Since vaccinations have become available and people feel freer to go out, it’s been interesting to see what people want to do first.
Friends have confessed taking special pleasure in eating out or going to a neighborhood farmers’ market or to a family gathering. Graduation celebrations might be scaled down affairs, but, in these past few weeks, there has been more of a party atmosphere in backyards everywhere.
Carried away by the notion that I actually expect to go out more, I decided to get a cut and color. Actually, I felt like a new do. Kind of a big deal for me.
Jill has done my hair for years. From time to time, she has suggested something but never pressed a point of view. She listens to me.
As usual, she was warm and welcoming when I stepped into the salon, quickly brushing off my apologies for being ten minutes late.
“No worries. You’re my first today.”
“Ah, it’s been a long time since I’ve been anyone’s first.”
In typical fashion, I made an in-the-moment quip. She seemed genuinely amused.
Brassy red hair gathered in a tight knot at the top of her head, as she draped a smock around me and offered a disposable mask to replace the decorative cotton number I purchased from a company I found online, I continued the banter with a comment on her hairstyle.
Referring to The Flintstones, a cartoon series I was raised on, I noted, “I like the Pebbles and Bam Bam look.”
She laughed then began asking me questions about what I wanted, how many inches should be cut off. She confirmed where I usually parted my hair.
She applied gel at my hairline to protect my skin and mixed the usual potion, hair coloring that replicated my natural color and washed out over weeks.
She asked me what I was up to, whether I had any travel plans now that things were opening, how was my writing going. She asked about my dog.
Probably in her late twenties, originally from central Wisconsin, I marveled at how well she knew me, how easy it was to share intimate things with her. For someone I rarely saw, I felt like I was spending time with a friend.
I am completely at ease and full of trust when my eyes are closed and my head is tilted backwards over the basin for shampooing. I was so relaxed, I almost fell asleep when she brushed and blow-dried my new do.
I know making someone feel good about how they look is part of her job, but her manner makes the process of getting my hair done really feel like self-care. I didn’t always feel this way. I didn’t always consider that self-care included feelings of CONNECTION.
She explained how she made tiny cuts with her scissors to get a little more volume, and I asked her what she did over the Memorial Day weekend. Although we’ve talked about her life in the Madison area, her favorite neighborhood brew pubs here in Chicago, and her world before, I was bowled over by what she shared.
“I got married.”
The eyes above my throwaway mask must have nearly jumped out of their sockets. She quietly and proudly showed me a beautiful pear-shaped diamond ring. She reached for her cell phone and showed me photos of the occasion.

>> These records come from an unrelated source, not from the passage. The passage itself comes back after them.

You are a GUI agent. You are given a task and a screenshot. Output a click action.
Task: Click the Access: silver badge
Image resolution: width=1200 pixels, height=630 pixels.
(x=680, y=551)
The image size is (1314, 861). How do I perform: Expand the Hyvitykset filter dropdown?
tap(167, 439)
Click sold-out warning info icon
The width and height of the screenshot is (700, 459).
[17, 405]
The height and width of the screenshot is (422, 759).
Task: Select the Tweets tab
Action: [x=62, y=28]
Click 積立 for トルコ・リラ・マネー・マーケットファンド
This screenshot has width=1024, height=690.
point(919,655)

She explained that she and her boyfriend of four years got married at the Cook County courthouse. Because of COVID restrictions, only one set of parents joined them as witnesses but both sets did things with them over the weekend.

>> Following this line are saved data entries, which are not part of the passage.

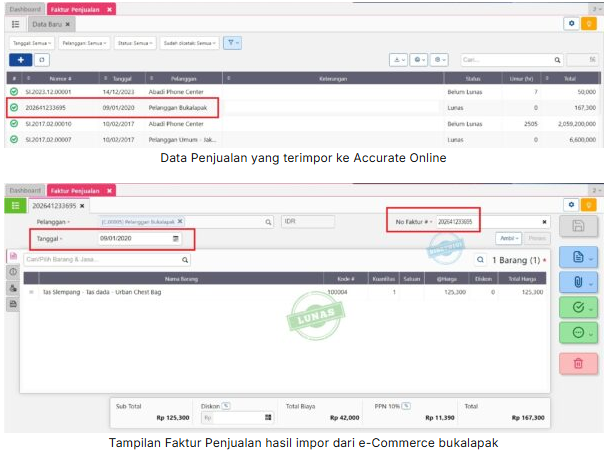The height and width of the screenshot is (457, 604).
Task: Click the refresh icon beside the plus button
Action: 41,60
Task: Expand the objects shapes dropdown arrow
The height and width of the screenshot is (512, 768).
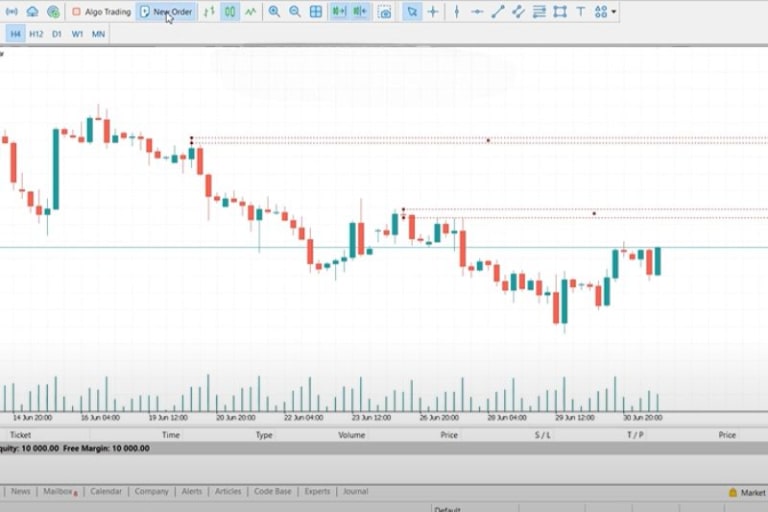Action: 614,13
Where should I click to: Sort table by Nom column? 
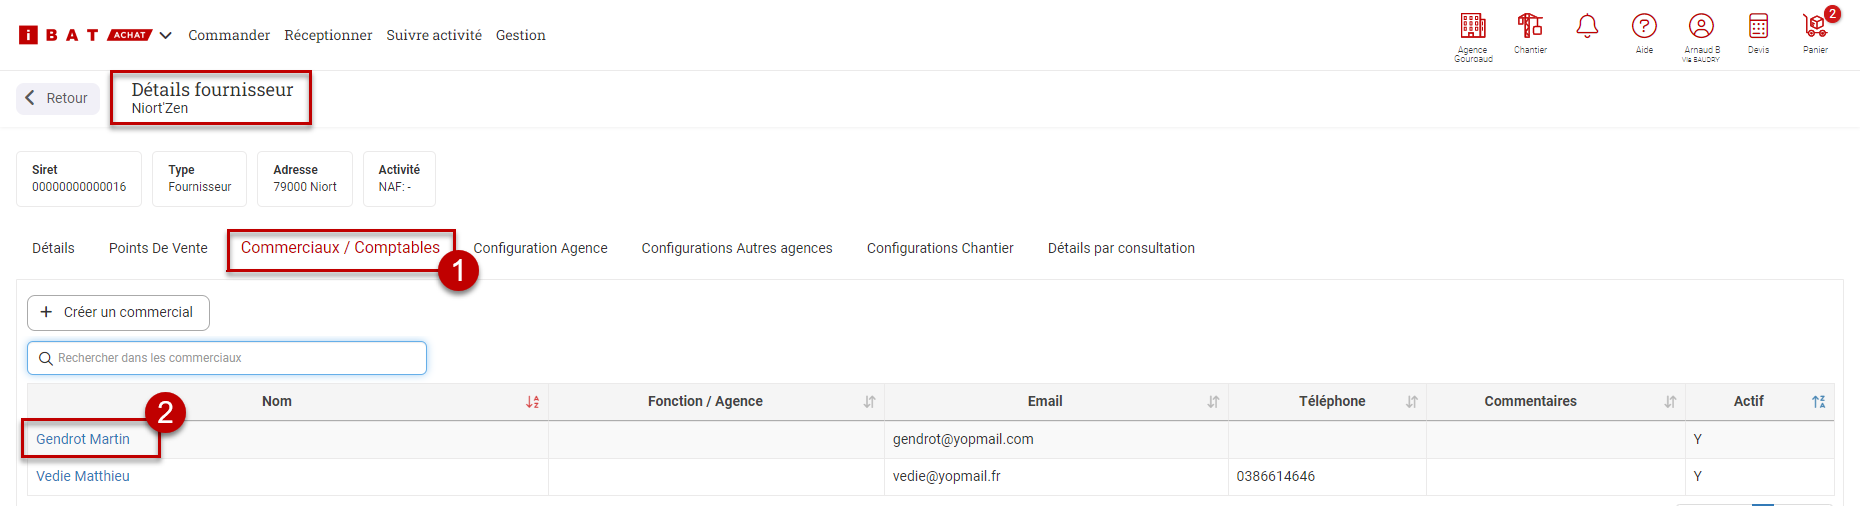[532, 402]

She beamed when she told me that she and her new husband had an especially lovely dinner at North Pond. Nestled in the Lincoln Park Zoo, surrounded by nature, it would be hard to think of a more perfect spot.
With a little prodding, I learned about how they had met, how he had asked her to marry him before but she said no, how he cried a little at the courthouse ceremony.
She added, “We’re very happy.”
My own feelings of loneliness, my solo life exaggerated by months living under COVID restrictions, melted away.
Experiencing open and meaningful sharing, even with someone I only see every three months, is no small thing.